Externe Unterstützung ist sinnvoll, wenn methodisches Know-how im Unternehmen begrenzt ist, die nötige Distanz für die nüchterne Bewertung der eigenen Lage fehlt oder Erfolgsdruck zur Tendenz führt, das Spektrum der Optionen verkürzt zu betrachten.
Neben typischen Mandaten – etwa Begleitung von Strategieprozessen, Bewertung strategischer Optionen oder Strukturierung von Pilotprojekten zur Marktvalidierung – können externe Partner als flexible Taskforce dienen.
Übergeordnete Projekte bedingen oft zusätzliche Kapazitäten, die im operativen Alltag nicht verfügbar sind. Ein externer Partner kombiniert spezifische Expertise mit Umsetzungserfahrung und ergänzt bestehende Teams bei gleichzeitig variabler Kostenstruktur.
Insbesondere beim Antritt einer neuen Führungsfunktion oder während umfassender Transformationsphasen hat sich in unserer Praxis regelmässiges Sparring bewährt.
Ein erfahrener Sparringpartner bietet im Rahmen eines partnerschaftlichen Austauschs eine unabhängige Zweitmeinung. Mit dem kritischen Blick von ausserhalb des eigenen Systems unterstützt er Führungsteams, strategische Herausforderungen und komplexe Situationen mit der nötigen Distanz zum Unternehmensalltag zu reflektieren und Handlungsoptionen zu erarbeiten.
Der finanzielle Aufwand hängt von Komplexität, Tiefe und Dauer des Engagements ab und ist pauschal nur schwer zu beziffern. Vergleichsweise gut kalkulierbar sind dagegen die Kosten für Sparring.
Effektives Sparring, beispielsweise ein bis zwei Stunden alle zwei Wochen, kostet meist zwischen 500 und 1000 Franken pro Monat – eine überschaubare Investition gegen teure Fehlentscheidungen.
Quick-Wins haben ihre Berechtigung.
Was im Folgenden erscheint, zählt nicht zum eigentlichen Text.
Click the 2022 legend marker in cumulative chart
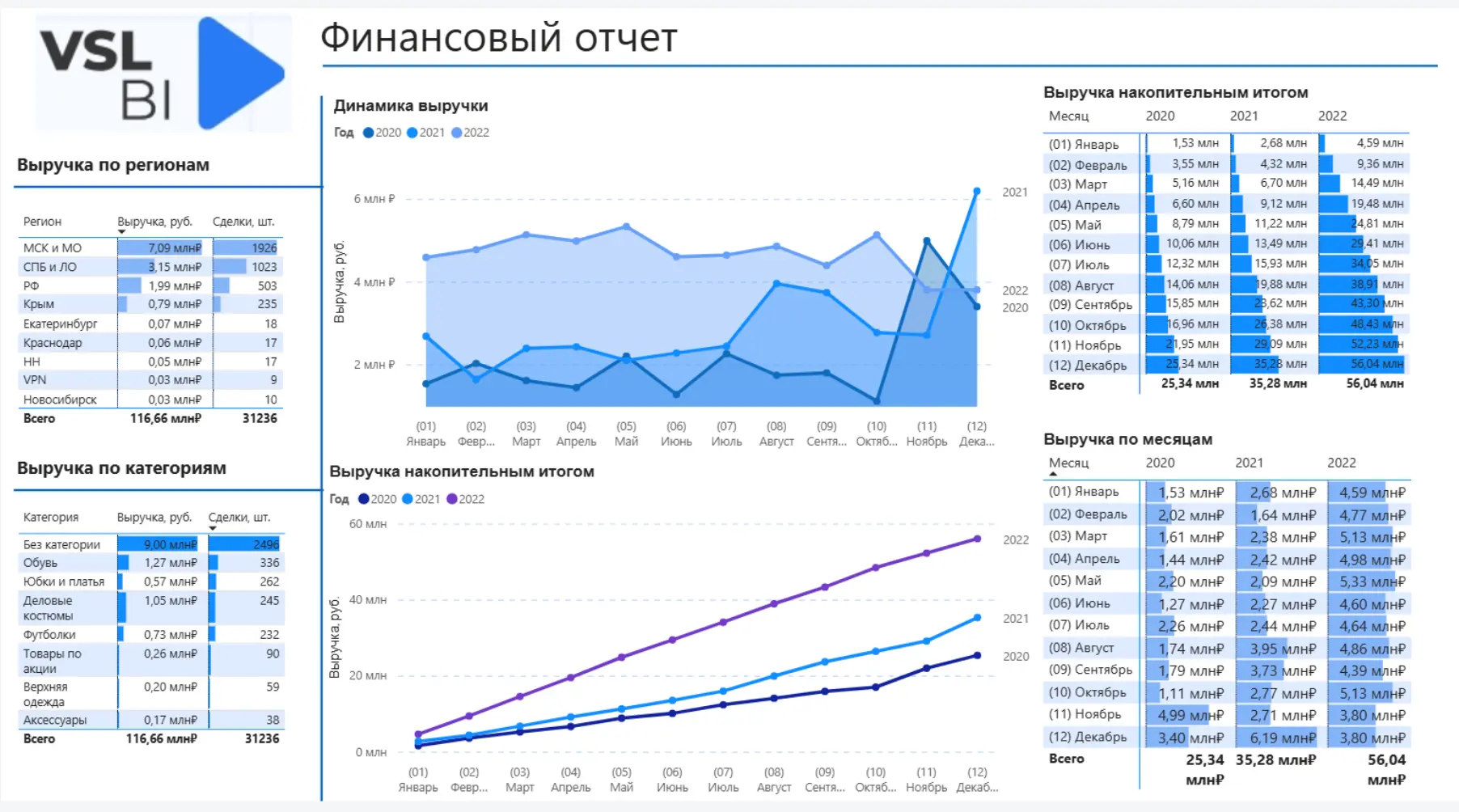The image size is (1459, 812). [451, 499]
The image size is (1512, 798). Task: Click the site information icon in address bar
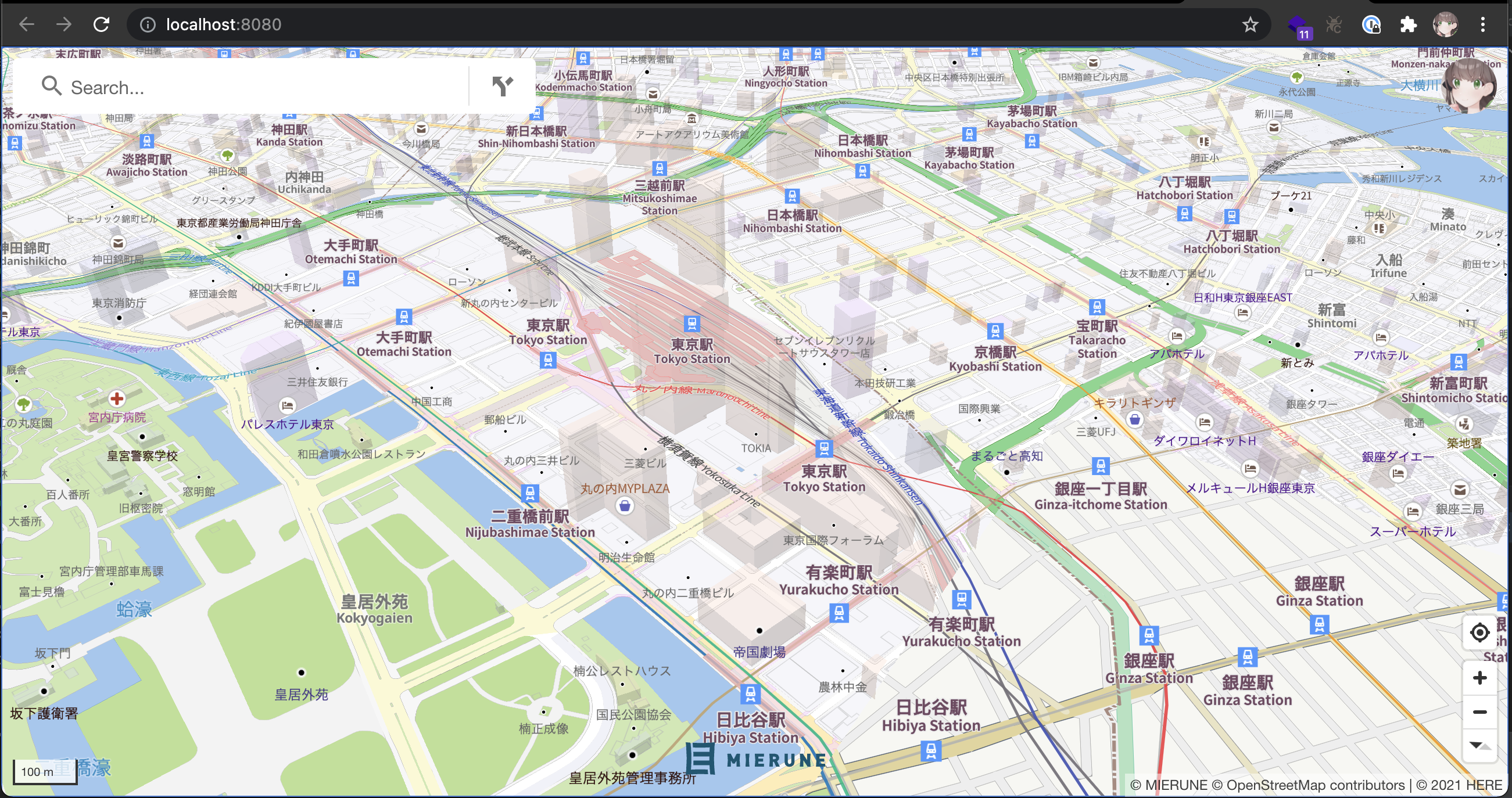tap(148, 24)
Rasche und erkennbare Ergebnisse schaffen Vertrauen, demonstrieren Handlungsfähigkeit und liefern den Rückenwind für die erforderliche Unterstützung anspruchsvollerer Vorhaben.
Problematisch sind Quick-Wins meist dann, wenn ihnen die Einbettung in eine übergeordnete Logik fehlt. Wenn das menschliche Bedürfnis, durch schnelle Erfolge Akzente zu setzen, die sorgfältige Bewertung der Optionen verkürzt, langfristige Chancen verdrängt und Initiativen hervorbringt, die primär den Eindruck statt den tatsächlichen Wert steigern.
Wer vermeiden will, dass Quick-Wins zu kostenintensiven Fehlentscheidungen werden, muss dazu bereit sein, den Druck nach schnellen Erfolgen zu thematisieren, ihn produktiv zu kanalisieren und ihm methodisch zu begegnen. Dazu gehört: Realistische Erwartungen setzen, die Balance zwischen kurzen und langfristigen Zielen explizit machen und methodische Vorgehensweisen erklären.
Das erfordert transparente Kommunikation mit allen Stakeholdern: dem Verwaltungsrat, der Eigentümerschaft, den Mitarbeitenden. Und es bedingt Ehrlichkeit zu sich selbst.
Nachhaltige Unternehmensentwicklung gelingt mit dem Drei-Horizonte-Modell für die Balance, der systematischen Bewertung strategischer Optionen und Inbound Marketing für den risikoarmen Markttest.
Die Kosten dieser methodischen Vorgehensweise sind überschaubar. Die Kosten ihres Fehlens sind es häufig nicht.